[Rows of pointing data]

☆ ☆ ☆

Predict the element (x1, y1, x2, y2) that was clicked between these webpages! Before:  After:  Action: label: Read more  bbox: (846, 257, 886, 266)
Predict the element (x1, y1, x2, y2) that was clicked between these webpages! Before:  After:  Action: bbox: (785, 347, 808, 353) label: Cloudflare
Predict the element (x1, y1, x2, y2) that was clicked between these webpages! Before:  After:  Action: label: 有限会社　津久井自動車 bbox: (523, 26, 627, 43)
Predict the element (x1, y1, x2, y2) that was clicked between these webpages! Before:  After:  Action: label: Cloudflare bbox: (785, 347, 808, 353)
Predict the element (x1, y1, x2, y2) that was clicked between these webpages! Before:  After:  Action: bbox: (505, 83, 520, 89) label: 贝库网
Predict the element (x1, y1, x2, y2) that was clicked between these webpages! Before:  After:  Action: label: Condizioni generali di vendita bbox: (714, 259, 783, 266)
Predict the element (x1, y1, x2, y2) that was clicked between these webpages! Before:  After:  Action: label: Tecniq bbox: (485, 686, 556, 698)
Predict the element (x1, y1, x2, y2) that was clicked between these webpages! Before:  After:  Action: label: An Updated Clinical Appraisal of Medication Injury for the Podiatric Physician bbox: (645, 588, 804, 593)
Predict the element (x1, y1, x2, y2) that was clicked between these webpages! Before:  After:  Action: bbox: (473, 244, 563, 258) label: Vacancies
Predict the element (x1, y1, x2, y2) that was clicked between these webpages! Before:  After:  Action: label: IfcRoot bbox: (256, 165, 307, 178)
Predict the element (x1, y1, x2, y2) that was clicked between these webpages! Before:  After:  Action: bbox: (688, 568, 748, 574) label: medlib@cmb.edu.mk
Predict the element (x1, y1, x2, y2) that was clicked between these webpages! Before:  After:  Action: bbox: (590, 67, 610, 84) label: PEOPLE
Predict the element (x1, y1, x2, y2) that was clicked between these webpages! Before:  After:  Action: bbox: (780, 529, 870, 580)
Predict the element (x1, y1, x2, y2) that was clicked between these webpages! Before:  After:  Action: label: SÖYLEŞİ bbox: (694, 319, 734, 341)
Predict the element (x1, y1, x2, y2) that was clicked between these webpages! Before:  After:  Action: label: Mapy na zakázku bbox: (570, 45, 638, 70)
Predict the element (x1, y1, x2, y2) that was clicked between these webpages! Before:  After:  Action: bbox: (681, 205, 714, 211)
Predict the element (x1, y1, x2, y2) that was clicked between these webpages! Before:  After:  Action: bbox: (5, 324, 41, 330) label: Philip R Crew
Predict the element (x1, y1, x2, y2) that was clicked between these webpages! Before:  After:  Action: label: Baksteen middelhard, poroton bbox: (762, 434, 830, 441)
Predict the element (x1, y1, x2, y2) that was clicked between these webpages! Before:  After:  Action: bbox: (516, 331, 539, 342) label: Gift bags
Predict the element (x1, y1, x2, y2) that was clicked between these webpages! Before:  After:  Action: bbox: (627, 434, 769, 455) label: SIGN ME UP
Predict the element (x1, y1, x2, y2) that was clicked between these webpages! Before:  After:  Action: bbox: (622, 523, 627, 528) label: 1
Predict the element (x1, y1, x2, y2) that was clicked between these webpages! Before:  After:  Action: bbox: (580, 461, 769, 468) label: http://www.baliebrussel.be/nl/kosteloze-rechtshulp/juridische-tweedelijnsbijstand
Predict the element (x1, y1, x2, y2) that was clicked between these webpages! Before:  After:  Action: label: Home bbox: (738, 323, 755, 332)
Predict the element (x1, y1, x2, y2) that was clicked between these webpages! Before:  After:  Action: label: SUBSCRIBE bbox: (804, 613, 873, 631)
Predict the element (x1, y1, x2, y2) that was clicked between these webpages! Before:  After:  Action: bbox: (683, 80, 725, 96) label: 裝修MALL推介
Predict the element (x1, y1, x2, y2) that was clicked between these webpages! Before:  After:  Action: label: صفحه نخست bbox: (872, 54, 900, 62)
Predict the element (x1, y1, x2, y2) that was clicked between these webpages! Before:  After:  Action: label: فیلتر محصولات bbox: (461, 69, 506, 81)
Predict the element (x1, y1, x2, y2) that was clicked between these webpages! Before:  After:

☆ ☆ ☆

■ **SET PROBLEM**: Rewrite every line of the data above with "webpages" changed to "web pages", leaving all other text unchanged.

■ **IN RESPONSE**:
Predict the element (x1, y1, x2, y2) that was clicked between these web pages! Before:  After:  Action: label: Read more  bbox: (846, 257, 886, 266)
Predict the element (x1, y1, x2, y2) that was clicked between these web pages! Before:  After:  Action: bbox: (785, 347, 808, 353) label: Cloudflare
Predict the element (x1, y1, x2, y2) that was clicked between these web pages! Before:  After:  Action: label: 有限会社　津久井自動車 bbox: (523, 26, 627, 43)
Predict the element (x1, y1, x2, y2) that was clicked between these web pages! Before:  After:  Action: label: Cloudflare bbox: (785, 347, 808, 353)
Predict the element (x1, y1, x2, y2) that was clicked between these web pages! Before:  After:  Action: bbox: (505, 83, 520, 89) label: 贝库网
Predict the element (x1, y1, x2, y2) that was clicked between these web pages! Before:  After:  Action: label: Condizioni generali di vendita bbox: (714, 259, 783, 266)
Predict the element (x1, y1, x2, y2) that was clicked between these web pages! Before:  After:  Action: label: Tecniq bbox: (485, 686, 556, 698)
Predict the element (x1, y1, x2, y2) that was clicked between these web pages! Before:  After:  Action: label: An Updated Clinical Appraisal of Medication Injury for the Podiatric Physician bbox: (645, 588, 804, 593)
Predict the element (x1, y1, x2, y2) that was clicked between these web pages! Before:  After:  Action: bbox: (473, 244, 563, 258) label: Vacancies
Predict the element (x1, y1, x2, y2) that was clicked between these web pages! Before:  After:  Action: label: IfcRoot bbox: (256, 165, 307, 178)
Predict the element (x1, y1, x2, y2) that was clicked between these web pages! Before:  After:  Action: bbox: (688, 568, 748, 574) label: medlib@cmb.edu.mk
Predict the element (x1, y1, x2, y2) that was clicked between these web pages! Before:  After:  Action: bbox: (590, 67, 610, 84) label: PEOPLE
Predict the element (x1, y1, x2, y2) that was clicked between these web pages! Before:  After:  Action: bbox: (780, 529, 870, 580)
Predict the element (x1, y1, x2, y2) that was clicked between these web pages! Before:  After:  Action: label: SÖYLEŞİ bbox: (694, 319, 734, 341)
Predict the element (x1, y1, x2, y2) that was clicked between these web pages! Before:  After:  Action: label: Mapy na zakázku bbox: (570, 45, 638, 70)
Predict the element (x1, y1, x2, y2) that was clicked between these web pages! Before:  After:  Action: bbox: (681, 205, 714, 211)
Predict the element (x1, y1, x2, y2) that was clicked between these web pages! Before:  After:  Action: bbox: (5, 324, 41, 330) label: Philip R Crew
Predict the element (x1, y1, x2, y2) that was clicked between these web pages! Before:  After:  Action: label: Baksteen middelhard, poroton bbox: (762, 434, 830, 441)
Predict the element (x1, y1, x2, y2) that was clicked between these web pages! Before:  After:  Action: bbox: (516, 331, 539, 342) label: Gift bags
Predict the element (x1, y1, x2, y2) that was clicked between these web pages! Before:  After:  Action: bbox: (627, 434, 769, 455) label: SIGN ME UP
Predict the element (x1, y1, x2, y2) that was clicked between these web pages! Before:  After:  Action: bbox: (622, 523, 627, 528) label: 1
Predict the element (x1, y1, x2, y2) that was clicked between these web pages! Before:  After:  Action: bbox: (580, 461, 769, 468) label: http://www.baliebrussel.be/nl/kosteloze-rechtshulp/juridische-tweedelijnsbijstand
Predict the element (x1, y1, x2, y2) that was clicked between these web pages! Before:  After:  Action: label: Home bbox: (738, 323, 755, 332)
Predict the element (x1, y1, x2, y2) that was clicked between these web pages! Before:  After:  Action: label: SUBSCRIBE bbox: (804, 613, 873, 631)
Predict the element (x1, y1, x2, y2) that was clicked between these web pages! Before:  After:  Action: bbox: (683, 80, 725, 96) label: 裝修MALL推介
Predict the element (x1, y1, x2, y2) that was clicked between these web pages! Before:  After:  Action: label: صفحه نخست bbox: (872, 54, 900, 62)
Predict the element (x1, y1, x2, y2) that was clicked between these web pages! Before:  After:  Action: label: فیلتر محصولات bbox: (461, 69, 506, 81)
Predict the element (x1, y1, x2, y2) that was clicked between these web pages! Before:  After:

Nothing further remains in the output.